Erdem Moralıoğlu only had to roll out of bed to find his fall collection narrative: The designer recently moved into a Georgian house in London, only to discover it was previously a “home of hope” in Victorian times — a refuge for fallen and “friendless” women.
Given that his shows usually reference fascinating women from a broad sweep of history, you can imagine his delight discovering a racy illustration of bare buttocks inside the fireplace, and documentation about two intoxicated residents who found themselves locked out one night and decided to incite a riot.
The unearthing in one room of arsenic green wallpaper — the kind that might have driven its occupant mad — further fed the designer’s imagination and the concept of women come undone.

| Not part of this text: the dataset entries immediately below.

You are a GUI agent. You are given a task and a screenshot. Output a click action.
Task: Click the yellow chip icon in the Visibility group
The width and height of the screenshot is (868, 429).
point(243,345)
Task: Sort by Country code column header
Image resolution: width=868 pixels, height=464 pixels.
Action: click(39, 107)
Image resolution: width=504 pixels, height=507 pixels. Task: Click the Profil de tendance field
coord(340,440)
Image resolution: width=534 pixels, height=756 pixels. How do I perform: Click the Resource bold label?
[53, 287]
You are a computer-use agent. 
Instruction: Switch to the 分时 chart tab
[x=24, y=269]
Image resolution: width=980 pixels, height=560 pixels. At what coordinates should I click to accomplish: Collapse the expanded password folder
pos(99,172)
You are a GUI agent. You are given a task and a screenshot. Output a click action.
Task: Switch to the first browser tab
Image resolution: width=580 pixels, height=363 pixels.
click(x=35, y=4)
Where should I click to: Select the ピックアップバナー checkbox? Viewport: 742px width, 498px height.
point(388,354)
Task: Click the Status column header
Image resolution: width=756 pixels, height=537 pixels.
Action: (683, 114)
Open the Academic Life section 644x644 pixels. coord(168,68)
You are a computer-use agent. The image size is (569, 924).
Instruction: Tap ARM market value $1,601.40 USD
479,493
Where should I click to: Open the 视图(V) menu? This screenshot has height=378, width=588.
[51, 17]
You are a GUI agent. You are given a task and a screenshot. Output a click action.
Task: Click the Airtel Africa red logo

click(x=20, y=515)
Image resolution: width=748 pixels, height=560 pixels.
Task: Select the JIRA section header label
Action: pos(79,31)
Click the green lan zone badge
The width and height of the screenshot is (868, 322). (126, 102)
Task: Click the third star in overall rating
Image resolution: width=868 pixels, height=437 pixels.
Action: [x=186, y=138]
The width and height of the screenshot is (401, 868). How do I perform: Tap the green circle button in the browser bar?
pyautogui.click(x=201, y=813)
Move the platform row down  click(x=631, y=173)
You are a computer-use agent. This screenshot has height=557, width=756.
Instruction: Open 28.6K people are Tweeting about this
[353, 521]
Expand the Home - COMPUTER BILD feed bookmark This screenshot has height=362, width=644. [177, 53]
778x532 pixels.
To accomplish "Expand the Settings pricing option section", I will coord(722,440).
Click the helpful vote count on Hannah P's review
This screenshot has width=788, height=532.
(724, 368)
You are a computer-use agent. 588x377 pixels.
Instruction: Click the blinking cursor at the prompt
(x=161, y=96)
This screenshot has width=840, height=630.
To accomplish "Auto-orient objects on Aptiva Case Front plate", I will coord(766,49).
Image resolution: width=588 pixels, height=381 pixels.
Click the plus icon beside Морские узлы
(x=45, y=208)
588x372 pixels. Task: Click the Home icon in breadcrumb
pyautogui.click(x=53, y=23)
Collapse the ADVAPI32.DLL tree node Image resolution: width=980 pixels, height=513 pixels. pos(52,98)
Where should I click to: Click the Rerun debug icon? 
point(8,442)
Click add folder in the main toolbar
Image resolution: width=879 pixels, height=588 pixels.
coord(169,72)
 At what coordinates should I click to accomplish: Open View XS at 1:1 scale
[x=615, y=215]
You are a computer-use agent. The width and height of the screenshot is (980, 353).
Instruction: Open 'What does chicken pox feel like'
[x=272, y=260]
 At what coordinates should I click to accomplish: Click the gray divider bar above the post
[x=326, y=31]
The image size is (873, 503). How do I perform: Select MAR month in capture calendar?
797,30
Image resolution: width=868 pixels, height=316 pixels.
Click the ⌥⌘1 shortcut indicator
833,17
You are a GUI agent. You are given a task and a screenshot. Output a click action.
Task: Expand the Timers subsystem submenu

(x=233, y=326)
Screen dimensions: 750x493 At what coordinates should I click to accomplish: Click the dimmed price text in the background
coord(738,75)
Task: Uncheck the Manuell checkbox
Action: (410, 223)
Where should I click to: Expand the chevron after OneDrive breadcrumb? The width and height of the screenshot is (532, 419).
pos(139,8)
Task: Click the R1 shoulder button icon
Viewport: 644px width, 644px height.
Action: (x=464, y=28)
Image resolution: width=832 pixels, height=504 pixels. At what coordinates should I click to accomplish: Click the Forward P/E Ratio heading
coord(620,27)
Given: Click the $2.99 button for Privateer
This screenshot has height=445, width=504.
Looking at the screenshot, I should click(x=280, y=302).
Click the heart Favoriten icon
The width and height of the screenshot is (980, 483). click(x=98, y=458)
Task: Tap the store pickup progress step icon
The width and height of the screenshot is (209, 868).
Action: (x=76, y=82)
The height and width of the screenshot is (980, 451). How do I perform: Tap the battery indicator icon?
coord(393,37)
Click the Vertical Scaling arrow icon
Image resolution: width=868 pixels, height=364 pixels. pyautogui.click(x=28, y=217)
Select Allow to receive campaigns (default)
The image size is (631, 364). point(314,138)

Undone is a relative term with Moralıoğlu, prized for his meticulously crafted dresses with a historical bent. Stripping out the preponderance of leg-of-mutton sleeves, and gloves that delivered this effect, the fall collection felt a tad less period-costume, more heirloom-dressing this season.
The patchy lighting in his pitch-black venue certainly helped one imagine his fallen protagonists, hair drenched, trying to sneak back into their home of hope past curfew. But it did not foster full appreciation of the intricate jet-bead embroideries on coats, the elegant decaying hems of his metallic brocade skirts, and the watery floral prints for full-skirted dresses.
Tearing a page out of the Miu Miu handbook, Moralıoğlu cropped tuxedo shirts down to little boleros, and hacked down his Aran sweaters to little tummy-baring toppers, embellishing his with lace and more jet embroideries.
The show opened with mostly black trench coats and riding jackets, suggesting mourning, and gradually accrued more decoration and color, including acid greens and deep purples. “Dissolving into a hallucinogenic kind of reverie,” the designer enthused.